• Given request
Reproduce all of the records below, replacing every occurrence of "GUI agent" with "interface agent" and leaving everything else unchanged.

___ Entries

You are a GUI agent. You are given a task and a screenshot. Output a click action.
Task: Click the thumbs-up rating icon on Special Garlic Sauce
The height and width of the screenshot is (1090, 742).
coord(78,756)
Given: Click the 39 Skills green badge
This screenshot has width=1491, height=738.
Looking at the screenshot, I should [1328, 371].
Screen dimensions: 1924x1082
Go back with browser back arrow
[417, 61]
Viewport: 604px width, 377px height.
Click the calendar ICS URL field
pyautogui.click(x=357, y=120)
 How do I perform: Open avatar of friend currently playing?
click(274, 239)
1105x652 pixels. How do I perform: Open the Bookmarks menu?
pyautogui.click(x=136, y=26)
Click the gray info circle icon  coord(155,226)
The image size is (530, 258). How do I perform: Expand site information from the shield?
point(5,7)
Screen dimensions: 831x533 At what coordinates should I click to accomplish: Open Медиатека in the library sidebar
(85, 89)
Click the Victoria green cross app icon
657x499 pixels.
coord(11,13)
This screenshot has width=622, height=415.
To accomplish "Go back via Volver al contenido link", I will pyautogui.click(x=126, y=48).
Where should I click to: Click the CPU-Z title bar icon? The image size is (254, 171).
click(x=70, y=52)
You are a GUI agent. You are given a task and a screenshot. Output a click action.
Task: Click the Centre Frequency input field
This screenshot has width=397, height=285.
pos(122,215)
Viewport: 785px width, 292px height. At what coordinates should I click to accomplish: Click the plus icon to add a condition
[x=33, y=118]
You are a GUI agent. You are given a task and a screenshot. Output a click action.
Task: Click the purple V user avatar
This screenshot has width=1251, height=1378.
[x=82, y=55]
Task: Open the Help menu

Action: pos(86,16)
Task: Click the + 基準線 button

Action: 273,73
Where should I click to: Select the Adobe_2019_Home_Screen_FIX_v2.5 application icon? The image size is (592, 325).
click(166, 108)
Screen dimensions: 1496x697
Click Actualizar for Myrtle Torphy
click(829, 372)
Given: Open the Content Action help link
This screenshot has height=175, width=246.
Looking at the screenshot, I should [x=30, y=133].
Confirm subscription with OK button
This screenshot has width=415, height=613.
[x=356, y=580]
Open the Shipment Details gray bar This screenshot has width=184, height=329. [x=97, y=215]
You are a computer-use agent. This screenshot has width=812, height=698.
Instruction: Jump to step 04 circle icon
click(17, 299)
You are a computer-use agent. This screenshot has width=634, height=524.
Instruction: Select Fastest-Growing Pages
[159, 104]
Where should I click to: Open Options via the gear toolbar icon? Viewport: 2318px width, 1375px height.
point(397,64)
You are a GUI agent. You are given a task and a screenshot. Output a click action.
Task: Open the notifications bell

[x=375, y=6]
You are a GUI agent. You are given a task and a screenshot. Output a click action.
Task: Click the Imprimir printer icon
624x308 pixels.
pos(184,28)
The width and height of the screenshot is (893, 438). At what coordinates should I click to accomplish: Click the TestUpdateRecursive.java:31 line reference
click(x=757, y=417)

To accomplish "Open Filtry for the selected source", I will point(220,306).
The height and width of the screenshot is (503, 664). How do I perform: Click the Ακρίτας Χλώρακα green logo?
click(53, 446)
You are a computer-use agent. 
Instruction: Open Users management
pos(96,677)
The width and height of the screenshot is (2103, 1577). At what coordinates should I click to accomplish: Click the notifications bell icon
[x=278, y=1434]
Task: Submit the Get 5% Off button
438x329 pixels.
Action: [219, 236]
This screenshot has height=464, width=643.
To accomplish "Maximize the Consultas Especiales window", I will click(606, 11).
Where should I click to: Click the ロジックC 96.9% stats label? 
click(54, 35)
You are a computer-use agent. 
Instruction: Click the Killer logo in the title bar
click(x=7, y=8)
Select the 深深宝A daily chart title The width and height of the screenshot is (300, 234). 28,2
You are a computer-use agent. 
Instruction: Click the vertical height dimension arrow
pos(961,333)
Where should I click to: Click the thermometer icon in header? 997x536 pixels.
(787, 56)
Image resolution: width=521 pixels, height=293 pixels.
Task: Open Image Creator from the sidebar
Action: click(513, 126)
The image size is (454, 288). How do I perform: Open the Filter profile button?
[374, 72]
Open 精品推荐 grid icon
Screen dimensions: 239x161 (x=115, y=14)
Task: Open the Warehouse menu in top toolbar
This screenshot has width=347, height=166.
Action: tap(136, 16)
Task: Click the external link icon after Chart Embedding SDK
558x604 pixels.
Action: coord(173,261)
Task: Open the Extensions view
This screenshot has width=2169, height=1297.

______

• Task solution
You are a interface agent. You are given a task and a screenshot. Output a click action.
Task: Click the thumbs-up rating icon on Special Garlic Sauce
The height and width of the screenshot is (1090, 742).
coord(78,756)
Given: Click the 39 Skills green badge
This screenshot has width=1491, height=738.
Looking at the screenshot, I should [1328, 371].
Screen dimensions: 1924x1082
Go back with browser back arrow
[417, 61]
Viewport: 604px width, 377px height.
Click the calendar ICS URL field
pyautogui.click(x=357, y=120)
 How do I perform: Open avatar of friend currently playing?
click(274, 239)
1105x652 pixels. How do I perform: Open the Bookmarks menu?
pyautogui.click(x=136, y=26)
Click the gray info circle icon  coord(155,226)
The image size is (530, 258). How do I perform: Expand site information from the shield?
point(5,7)
Screen dimensions: 831x533 At what coordinates should I click to accomplish: Open Медиатека in the library sidebar
(85, 89)
Click the Victoria green cross app icon
657x499 pixels.
coord(11,13)
This screenshot has width=622, height=415.
To accomplish "Go back via Volver al contenido link", I will pyautogui.click(x=126, y=48).
Where should I click to: Click the CPU-Z title bar icon? The image size is (254, 171).
click(x=70, y=52)
You are a interface agent. You are given a task and a screenshot. Output a click action.
Task: Click the Centre Frequency input field
This screenshot has width=397, height=285.
pos(122,215)
Viewport: 785px width, 292px height. At what coordinates should I click to accomplish: Click the plus icon to add a condition
[x=33, y=118]
You are a interface agent. You are given a task and a screenshot. Output a click action.
Task: Click the purple V user avatar
This screenshot has width=1251, height=1378.
[x=82, y=55]
Task: Open the Help menu

Action: pos(86,16)
Task: Click the + 基準線 button

Action: 273,73
Where should I click to: Select the Adobe_2019_Home_Screen_FIX_v2.5 application icon? The image size is (592, 325).
click(166, 108)
Screen dimensions: 1496x697
Click Actualizar for Myrtle Torphy
click(829, 372)
Given: Open the Content Action help link
This screenshot has height=175, width=246.
Looking at the screenshot, I should [x=30, y=133].
Confirm subscription with OK button
This screenshot has width=415, height=613.
[x=356, y=580]
Open the Shipment Details gray bar This screenshot has width=184, height=329. [x=97, y=215]
You are a computer-use agent. This screenshot has width=812, height=698.
Instruction: Jump to step 04 circle icon
click(17, 299)
You are a computer-use agent. This screenshot has width=634, height=524.
Instruction: Select Fastest-Growing Pages
[159, 104]
Where should I click to: Open Options via the gear toolbar icon? Viewport: 2318px width, 1375px height.
point(397,64)
You are a interface agent. You are given a task and a screenshot. Output a click action.
Task: Open the notifications bell

[x=375, y=6]
You are a interface agent. You are given a task and a screenshot. Output a click action.
Task: Click the Imprimir printer icon
624x308 pixels.
pos(184,28)
The width and height of the screenshot is (893, 438). At what coordinates should I click to accomplish: Click the TestUpdateRecursive.java:31 line reference
click(x=757, y=417)

To accomplish "Open Filtry for the selected source", I will point(220,306).
The height and width of the screenshot is (503, 664). How do I perform: Click the Ακρίτας Χλώρακα green logo?
click(53, 446)
You are a computer-use agent. 
Instruction: Open Users management
pos(96,677)
The width and height of the screenshot is (2103, 1577). At what coordinates should I click to accomplish: Click the notifications bell icon
[x=278, y=1434]
Task: Submit the Get 5% Off button
438x329 pixels.
Action: [219, 236]
This screenshot has height=464, width=643.
To accomplish "Maximize the Consultas Especiales window", I will click(606, 11).
Where should I click to: Click the ロジックC 96.9% stats label? 
click(54, 35)
You are a computer-use agent. 
Instruction: Click the Killer logo in the title bar
click(x=7, y=8)
Select the 深深宝A daily chart title The width and height of the screenshot is (300, 234). 28,2
You are a computer-use agent. 
Instruction: Click the vertical height dimension arrow
pos(961,333)
Where should I click to: Click the thermometer icon in header? 997x536 pixels.
(787, 56)
Image resolution: width=521 pixels, height=293 pixels.
Task: Open Image Creator from the sidebar
Action: click(513, 126)
The image size is (454, 288). How do I perform: Open the Filter profile button?
[374, 72]
Open 精品推荐 grid icon
Screen dimensions: 239x161 (x=115, y=14)
Task: Open the Warehouse menu in top toolbar
This screenshot has width=347, height=166.
Action: tap(136, 16)
Task: Click the external link icon after Chart Embedding SDK
558x604 pixels.
Action: coord(173,261)
Task: Open the Extensions view
This screenshot has width=2169, height=1297.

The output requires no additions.